_Problem requirements:_
In the entries below, find the line with "Where should I click to: Open hay's" and the line with "Given: Start the"; give again those lines and every line between them, exactly.

_Records shown:_

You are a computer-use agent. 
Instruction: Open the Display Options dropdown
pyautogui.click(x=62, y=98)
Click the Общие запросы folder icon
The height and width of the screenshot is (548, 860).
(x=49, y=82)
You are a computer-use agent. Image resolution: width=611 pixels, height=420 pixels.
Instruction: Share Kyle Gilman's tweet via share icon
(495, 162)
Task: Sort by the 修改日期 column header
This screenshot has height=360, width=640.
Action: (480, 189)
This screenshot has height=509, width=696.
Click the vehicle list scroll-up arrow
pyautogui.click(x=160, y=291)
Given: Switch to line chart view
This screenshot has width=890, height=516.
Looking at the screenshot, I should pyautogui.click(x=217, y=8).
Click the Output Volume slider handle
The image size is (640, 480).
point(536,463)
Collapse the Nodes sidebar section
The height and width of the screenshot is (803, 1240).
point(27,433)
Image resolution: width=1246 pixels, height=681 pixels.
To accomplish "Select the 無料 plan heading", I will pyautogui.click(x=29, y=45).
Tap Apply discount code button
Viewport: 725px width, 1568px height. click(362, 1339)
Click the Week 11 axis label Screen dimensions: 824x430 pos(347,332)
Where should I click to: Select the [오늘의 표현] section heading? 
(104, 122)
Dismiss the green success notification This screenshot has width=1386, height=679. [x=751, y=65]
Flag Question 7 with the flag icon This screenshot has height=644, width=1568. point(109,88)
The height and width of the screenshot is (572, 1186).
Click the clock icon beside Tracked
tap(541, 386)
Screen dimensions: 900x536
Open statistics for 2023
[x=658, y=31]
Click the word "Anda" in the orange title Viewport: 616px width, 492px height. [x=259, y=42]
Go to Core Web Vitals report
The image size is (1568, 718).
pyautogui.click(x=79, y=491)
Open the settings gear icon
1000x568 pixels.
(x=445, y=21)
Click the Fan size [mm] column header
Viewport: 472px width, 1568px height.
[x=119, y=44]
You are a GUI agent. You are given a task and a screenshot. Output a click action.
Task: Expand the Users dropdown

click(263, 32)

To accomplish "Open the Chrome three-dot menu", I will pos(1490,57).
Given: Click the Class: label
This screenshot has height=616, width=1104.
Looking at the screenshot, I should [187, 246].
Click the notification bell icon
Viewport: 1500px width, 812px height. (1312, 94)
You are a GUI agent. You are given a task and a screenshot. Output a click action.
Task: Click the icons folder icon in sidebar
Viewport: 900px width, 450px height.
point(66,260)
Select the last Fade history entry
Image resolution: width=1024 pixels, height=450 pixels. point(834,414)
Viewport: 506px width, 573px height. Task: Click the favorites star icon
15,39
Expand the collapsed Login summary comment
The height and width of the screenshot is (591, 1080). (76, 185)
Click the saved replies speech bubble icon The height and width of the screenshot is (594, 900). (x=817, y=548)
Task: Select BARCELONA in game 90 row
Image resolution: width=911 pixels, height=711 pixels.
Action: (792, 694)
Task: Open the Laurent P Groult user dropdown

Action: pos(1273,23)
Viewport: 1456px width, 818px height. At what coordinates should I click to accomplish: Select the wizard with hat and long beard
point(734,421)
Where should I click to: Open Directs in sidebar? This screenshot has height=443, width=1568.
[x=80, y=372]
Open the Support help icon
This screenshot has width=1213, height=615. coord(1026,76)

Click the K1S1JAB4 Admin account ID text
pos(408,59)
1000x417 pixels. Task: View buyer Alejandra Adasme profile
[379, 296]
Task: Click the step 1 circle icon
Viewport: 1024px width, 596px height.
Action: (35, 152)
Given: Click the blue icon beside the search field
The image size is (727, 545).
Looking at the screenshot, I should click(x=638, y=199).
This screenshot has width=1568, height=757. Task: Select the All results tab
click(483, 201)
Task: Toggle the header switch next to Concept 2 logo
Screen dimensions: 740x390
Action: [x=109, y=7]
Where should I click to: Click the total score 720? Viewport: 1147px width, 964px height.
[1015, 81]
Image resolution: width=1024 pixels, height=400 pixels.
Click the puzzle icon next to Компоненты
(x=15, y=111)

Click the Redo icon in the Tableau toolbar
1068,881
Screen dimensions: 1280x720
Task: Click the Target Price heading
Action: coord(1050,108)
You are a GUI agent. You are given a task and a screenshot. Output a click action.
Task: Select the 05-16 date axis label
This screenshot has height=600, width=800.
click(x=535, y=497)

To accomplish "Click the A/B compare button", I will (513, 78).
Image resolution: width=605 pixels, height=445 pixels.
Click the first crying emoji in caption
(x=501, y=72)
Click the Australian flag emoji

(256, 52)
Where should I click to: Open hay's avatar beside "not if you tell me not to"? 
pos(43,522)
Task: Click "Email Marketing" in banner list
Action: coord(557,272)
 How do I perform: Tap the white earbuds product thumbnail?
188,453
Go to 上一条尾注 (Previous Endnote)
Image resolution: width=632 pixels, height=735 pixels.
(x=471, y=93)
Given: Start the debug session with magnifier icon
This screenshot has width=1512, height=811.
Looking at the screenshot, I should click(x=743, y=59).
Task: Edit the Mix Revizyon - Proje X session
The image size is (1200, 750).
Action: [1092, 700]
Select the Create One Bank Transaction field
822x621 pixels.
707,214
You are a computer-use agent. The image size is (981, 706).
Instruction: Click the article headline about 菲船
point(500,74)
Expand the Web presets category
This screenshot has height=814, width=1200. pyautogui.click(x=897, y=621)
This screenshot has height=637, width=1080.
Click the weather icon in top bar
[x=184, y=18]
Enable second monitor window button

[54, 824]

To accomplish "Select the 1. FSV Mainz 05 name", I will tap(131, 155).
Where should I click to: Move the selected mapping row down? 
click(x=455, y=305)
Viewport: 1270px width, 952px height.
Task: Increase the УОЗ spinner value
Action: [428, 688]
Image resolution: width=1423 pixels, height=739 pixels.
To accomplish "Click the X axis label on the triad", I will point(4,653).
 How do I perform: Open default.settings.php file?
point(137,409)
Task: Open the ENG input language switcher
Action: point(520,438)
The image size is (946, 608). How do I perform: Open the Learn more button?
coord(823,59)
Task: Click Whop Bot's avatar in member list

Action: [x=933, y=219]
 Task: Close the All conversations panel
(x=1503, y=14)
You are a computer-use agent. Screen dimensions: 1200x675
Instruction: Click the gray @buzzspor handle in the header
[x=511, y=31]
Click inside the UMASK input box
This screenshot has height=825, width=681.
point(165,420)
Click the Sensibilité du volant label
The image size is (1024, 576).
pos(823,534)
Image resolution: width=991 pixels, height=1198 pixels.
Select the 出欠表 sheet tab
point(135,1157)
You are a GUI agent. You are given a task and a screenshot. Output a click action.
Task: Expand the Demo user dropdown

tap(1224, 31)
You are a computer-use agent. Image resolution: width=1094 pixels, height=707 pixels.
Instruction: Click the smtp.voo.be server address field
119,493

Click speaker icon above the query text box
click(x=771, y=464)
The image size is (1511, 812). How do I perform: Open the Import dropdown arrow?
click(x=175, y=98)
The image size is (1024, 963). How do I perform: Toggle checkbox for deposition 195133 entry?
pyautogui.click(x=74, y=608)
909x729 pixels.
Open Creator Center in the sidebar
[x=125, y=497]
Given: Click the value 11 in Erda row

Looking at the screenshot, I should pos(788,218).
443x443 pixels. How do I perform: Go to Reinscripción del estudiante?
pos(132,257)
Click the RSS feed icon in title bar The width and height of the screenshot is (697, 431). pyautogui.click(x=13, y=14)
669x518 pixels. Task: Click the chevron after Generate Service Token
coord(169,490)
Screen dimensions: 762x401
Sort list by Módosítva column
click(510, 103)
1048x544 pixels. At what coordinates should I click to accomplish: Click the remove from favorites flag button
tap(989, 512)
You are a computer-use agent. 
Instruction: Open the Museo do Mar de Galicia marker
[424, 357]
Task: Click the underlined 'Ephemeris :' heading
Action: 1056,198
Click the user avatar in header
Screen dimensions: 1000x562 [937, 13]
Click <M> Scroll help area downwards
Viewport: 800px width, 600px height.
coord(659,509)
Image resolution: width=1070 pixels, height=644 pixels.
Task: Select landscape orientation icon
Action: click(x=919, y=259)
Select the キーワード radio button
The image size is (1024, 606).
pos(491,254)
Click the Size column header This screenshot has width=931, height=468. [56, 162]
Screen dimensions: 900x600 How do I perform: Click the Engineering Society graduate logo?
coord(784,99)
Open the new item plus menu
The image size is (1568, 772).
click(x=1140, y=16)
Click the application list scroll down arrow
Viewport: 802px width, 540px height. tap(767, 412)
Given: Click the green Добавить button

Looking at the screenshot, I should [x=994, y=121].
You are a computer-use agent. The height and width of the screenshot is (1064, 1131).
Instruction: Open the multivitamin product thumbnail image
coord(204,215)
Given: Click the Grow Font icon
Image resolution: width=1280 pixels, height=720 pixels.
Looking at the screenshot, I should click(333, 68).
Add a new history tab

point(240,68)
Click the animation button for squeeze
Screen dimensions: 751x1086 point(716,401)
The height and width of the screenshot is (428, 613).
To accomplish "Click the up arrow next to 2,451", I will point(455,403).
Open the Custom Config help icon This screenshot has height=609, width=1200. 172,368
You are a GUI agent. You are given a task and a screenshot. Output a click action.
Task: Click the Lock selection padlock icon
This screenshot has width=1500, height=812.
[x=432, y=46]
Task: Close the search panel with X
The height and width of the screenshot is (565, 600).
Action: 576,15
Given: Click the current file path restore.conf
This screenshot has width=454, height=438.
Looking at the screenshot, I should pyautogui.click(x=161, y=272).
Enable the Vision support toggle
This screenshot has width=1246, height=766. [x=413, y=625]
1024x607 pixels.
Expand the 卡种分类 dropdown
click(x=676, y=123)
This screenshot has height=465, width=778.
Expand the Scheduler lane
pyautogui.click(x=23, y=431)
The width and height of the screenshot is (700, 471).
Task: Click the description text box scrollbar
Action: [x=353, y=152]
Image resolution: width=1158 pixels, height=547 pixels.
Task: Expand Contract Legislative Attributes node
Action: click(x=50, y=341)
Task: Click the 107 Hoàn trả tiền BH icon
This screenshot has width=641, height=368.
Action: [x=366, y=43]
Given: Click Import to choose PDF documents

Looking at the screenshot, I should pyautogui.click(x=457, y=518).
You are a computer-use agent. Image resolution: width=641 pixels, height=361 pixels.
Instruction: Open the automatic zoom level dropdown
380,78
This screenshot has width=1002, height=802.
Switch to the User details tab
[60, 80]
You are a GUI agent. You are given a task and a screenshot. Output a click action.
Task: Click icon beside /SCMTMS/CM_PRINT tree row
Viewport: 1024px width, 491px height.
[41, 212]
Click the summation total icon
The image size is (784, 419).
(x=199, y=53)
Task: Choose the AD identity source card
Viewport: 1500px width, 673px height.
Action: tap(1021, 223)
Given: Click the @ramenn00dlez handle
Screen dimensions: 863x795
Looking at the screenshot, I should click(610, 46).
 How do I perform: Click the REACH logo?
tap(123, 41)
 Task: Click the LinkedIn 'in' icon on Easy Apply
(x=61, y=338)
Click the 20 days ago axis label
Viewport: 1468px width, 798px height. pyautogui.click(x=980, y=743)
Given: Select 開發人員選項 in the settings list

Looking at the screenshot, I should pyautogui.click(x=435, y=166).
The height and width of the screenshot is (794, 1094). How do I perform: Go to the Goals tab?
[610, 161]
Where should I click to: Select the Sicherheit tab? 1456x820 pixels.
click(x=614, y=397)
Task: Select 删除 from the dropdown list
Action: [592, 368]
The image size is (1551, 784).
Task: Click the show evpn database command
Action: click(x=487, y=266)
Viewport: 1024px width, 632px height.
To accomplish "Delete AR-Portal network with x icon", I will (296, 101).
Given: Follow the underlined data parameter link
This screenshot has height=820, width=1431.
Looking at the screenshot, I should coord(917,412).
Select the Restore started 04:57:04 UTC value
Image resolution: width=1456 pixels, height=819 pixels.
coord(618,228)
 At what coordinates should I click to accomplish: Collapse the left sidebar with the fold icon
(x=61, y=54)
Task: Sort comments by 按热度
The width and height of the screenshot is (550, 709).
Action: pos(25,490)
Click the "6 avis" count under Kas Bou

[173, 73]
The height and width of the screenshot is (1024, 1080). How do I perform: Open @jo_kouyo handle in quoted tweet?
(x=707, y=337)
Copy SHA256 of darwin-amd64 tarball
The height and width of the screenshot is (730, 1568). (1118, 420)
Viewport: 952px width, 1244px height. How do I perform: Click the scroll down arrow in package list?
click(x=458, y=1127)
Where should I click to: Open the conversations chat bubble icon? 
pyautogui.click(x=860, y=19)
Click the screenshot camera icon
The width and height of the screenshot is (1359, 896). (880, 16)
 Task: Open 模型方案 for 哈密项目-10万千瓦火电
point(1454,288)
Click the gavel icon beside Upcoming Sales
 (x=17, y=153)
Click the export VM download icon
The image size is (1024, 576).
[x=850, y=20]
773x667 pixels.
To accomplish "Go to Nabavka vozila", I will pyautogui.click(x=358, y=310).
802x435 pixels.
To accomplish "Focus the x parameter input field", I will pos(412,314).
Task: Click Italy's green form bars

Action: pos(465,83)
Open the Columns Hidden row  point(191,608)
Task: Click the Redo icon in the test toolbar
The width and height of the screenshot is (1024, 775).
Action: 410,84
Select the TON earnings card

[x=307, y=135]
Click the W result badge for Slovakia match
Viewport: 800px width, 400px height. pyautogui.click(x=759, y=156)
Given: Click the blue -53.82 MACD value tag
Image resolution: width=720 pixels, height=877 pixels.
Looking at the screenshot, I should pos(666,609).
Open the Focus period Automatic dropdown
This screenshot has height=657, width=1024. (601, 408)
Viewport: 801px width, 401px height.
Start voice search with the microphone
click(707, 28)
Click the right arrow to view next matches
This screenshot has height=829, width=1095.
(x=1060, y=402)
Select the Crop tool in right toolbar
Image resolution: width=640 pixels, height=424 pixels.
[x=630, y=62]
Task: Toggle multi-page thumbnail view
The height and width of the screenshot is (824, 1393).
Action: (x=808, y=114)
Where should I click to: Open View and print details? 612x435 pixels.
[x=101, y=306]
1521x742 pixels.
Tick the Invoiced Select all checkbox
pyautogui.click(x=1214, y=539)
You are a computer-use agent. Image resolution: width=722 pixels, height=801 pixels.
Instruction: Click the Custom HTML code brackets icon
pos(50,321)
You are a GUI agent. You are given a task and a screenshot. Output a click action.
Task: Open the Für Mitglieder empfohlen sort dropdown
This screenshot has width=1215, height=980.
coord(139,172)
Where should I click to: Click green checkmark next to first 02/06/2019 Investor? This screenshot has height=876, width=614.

_Answer section:_
Where should I click to: Open hay's avatar beside "not if you tell me not to"? 
pos(43,522)
Task: Click "Email Marketing" in banner list
Action: coord(557,272)
 How do I perform: Tap the white earbuds product thumbnail?
188,453
Go to 上一条尾注 (Previous Endnote)
Image resolution: width=632 pixels, height=735 pixels.
(x=471, y=93)
Given: Start the debug session with magnifier icon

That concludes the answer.